Hi, I was diagnosed with RA age 24, after a deep personal trauma and acute stress.
However, I feel like I have always had symptoms since I was a child - I loved gymnastics and despite being a robust, healthy child, doing anything too extravagant always caused me pain (handstands). As a teenager, I was very sensitive to the cold resulting in stiff joints (knees).
First symptoms appeared in my early 20s - I threw out the shoes I thought were causing me to be flat footed.
After my mother was diagnosed with MND, and I became her caregiver - jacking in my job in America and moving home- my RA symptoms returned with a vengeance. I was 23. My knees seized up and I couldn’t walk without 15 minutes physio, warm ups and excruciating first steps. Often, it was better to move as little as possible rather than prod the sleeping dog of pain. Soon the pain in my knees was joined by pains in my elbows, wrists, thumbs, ankles and middle foot.
I have had one joint fusion (talonavicular fusion) but fear my right elbow is beyond repair, too.

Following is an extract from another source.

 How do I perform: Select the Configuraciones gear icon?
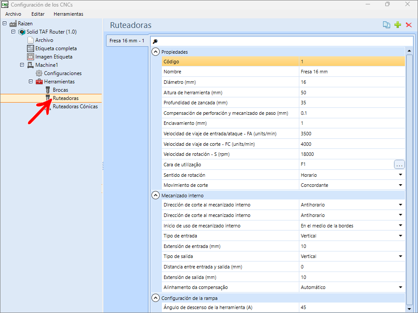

I ache constantly, and of course worse in mornings or after periods of rest.
After 10 years of diclofenac, infusions and every drug imaginable (thank goodness for the NHS!) my general morale is very low. Bouts of gastrointestinal illness have lead to my next probable diagnosis of Crohn’s (unless the drugs have simply worn out my digestive track!)
I am fortunate that I don’t have a mortgage, but money is a worry since I was made redundant two months ago due to company restructuring. I don’t even know if my old career is one worth pursuing - it doesn’t inspire me. I feel so lost! Oh to be free from RA!